In a lot of ways it is a mix between not only those decks, but a couple others as well. It takes multiple structural cues from a handful of proven outlines. It's not exactly looking to pattern it's play after any one of them however. You're correct that it contains only a sparse prison element. That form of disruption is one piece of the total package of tools at it's disposal. The lock pieces are efficient. If they're effectively deployed they represent a virtual exchange with multiple cards from the opponent's side while on the battlefield, so it's neither necessary or even attractive to add more while getting diminishing returns. They only need serve to delay opposing strategies rather than shut them down entirely when combined with the proper pressure along other axes.
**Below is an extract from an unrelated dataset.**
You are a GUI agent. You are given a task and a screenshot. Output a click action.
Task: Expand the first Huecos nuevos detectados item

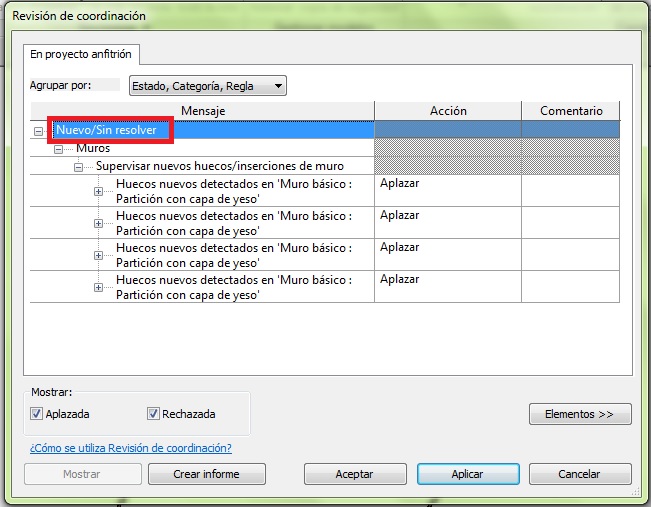(x=98, y=191)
Blood moon hasn't been a dealbreaker in the limited number of times I've faced it with this deck. A large percentage of the cards require no colored mana, moxen are still live, and there are also a few ways to access the basic island. Blood Moon doesn't stop artifact lands from continuing to be artifacts for the purposes of ravager or tezzeret. I'm not sure if I should be more concerned about it than I am but it doesn't sound too threatening. Thanks for giving your thoughts.